Ready to go now, though my spirit has already gone on ahead; the price of anticipation. Tomorrow I'll fold up my body, turn the pilot light down and endure the journey in a state of near hibernation locked into a confined space, patiently watching the ticking of a clock in stop-overs until welcomed by friends and the bright light of Down Under.

The sun has got his hat and he's coming out to play...

Listen carefully to this familiar song by Tom Waits.
http://www.youtube.com/watch?v=XrkThaBWa5c
Tom Waits

I suspect I will have to listen intently in order to 'see' the real Australia....


 

Friday, 18 January 2013

Winter Walking


Freezing Fog on Bredon Hill.
I could see the freezing fog turning its back against the gusty wind, teasing the beech hangings and the sentry-like scots pines near Sundial Farm. I hurried my pace to get closer for an atmospheric shot but the mist saw me closing in. Word spread and the elusive, impish mist made its escape.
I just managed to catch its tails before they tumbled over the hill and disappeared.
I love winter walking…

Monday, 26 November 2012

Born before 1940


Thank you so much to all friends family and followers who have got your hands on a copy of Hero on a Honda...
or Honda under a Hindi.
I'm quite chuffed to be the centre of attention for a little while.
 
 
Yesterday, a sheet of lined foolscap paper with red margin fell out of an album belonging to my Aunt Muriel who died several years ago in her nineties. It’s written with typewriter and ribbon, where the ‘a’ is black in the middle. The paper is brittle with age, like parchment; folded creases beginning to crumble and split.

The origin of the piece (at the end) is curious.

I’d like to share it with you. It’s entitled:

 WE ARE SURVIVORS – for those born before 1940
We were born before for television, before penicillin, polio, frozen foods, Xerox, plastic, contact lenses, videos, Frisbees and the pill. We were before Radar, credit cards, split atoms, laser beams and ball point pens, before dishwashers, tumble driers, electric blankets, air conditioners, drip-dry clothes and before man walked on the moon.

We got married first then lived together (how quaint can you be?)

We thought ‘fast food’ was what we ate at Lent, a Big Mac was an over sized raincoat and a ‘crumpet’ we had for tea. We existed before househusbands, computer dating, dual careers and when ‘meaningful relationship’ meant getting together along with cousins and ‘sheltered’ accommodation was where you waited for a bus.

We were born before care centres, group homes and disposable nappies.

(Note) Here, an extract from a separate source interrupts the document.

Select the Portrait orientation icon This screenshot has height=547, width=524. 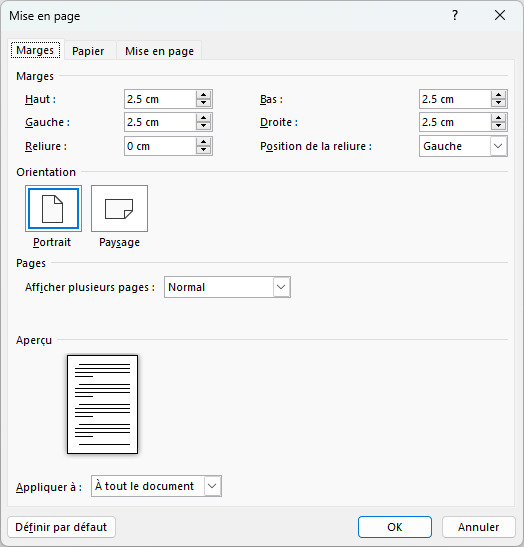(53, 209)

We never heard of FM radio, tape decks, and electric type-writers, artificial hearts, word processors, yogurt and young men wearing earrings. For us ‘time share’ meant togetherness, a chip was a piece of wood or fried potato, hardware meant nuts and bolts. Software was a wholly jumper, made in Japan meant ‘junk’, ‘making out’ meant how you did in your exams, stud was something you fastened a collar to your shirt and ‘going all the way’ meant staying on the bus to the bus depot. Pizzas, McDonald's and instant coffee were unheard of.

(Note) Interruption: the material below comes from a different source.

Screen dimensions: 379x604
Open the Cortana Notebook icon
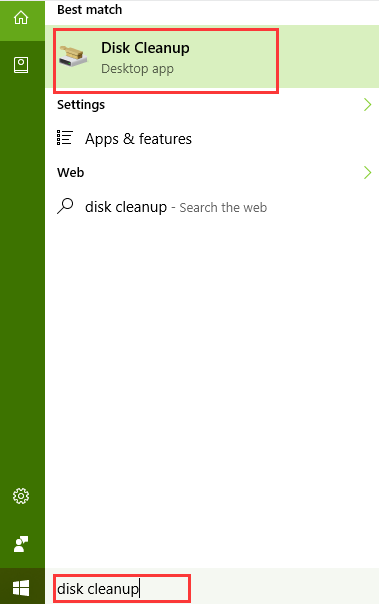point(21,65)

In our day smoking was fashionable, grass was mown, coke was kept in the coalhouse, a joint was a piece of meat you had on Sundays and pot was something you cooked in. ‘Rock’ music was a Grandmother’s lullaby; ‘Eldorado’ was an ice-cream. A ‘gay’ was the life and soul of the party and nothing more, whilst ‘aids’ meant beauty treatment or help for someone in trouble.

We who were born before 1940 must be a hardy bunch when you think of the ways in which the world has changed and the adjustments we have had to make. No wonder we are so confused.

(From the Arctic Lookout Magazine of the Russian Convoy Club)

 
Each successive generation could write its own piece.

Change happens, and gets faster and faster.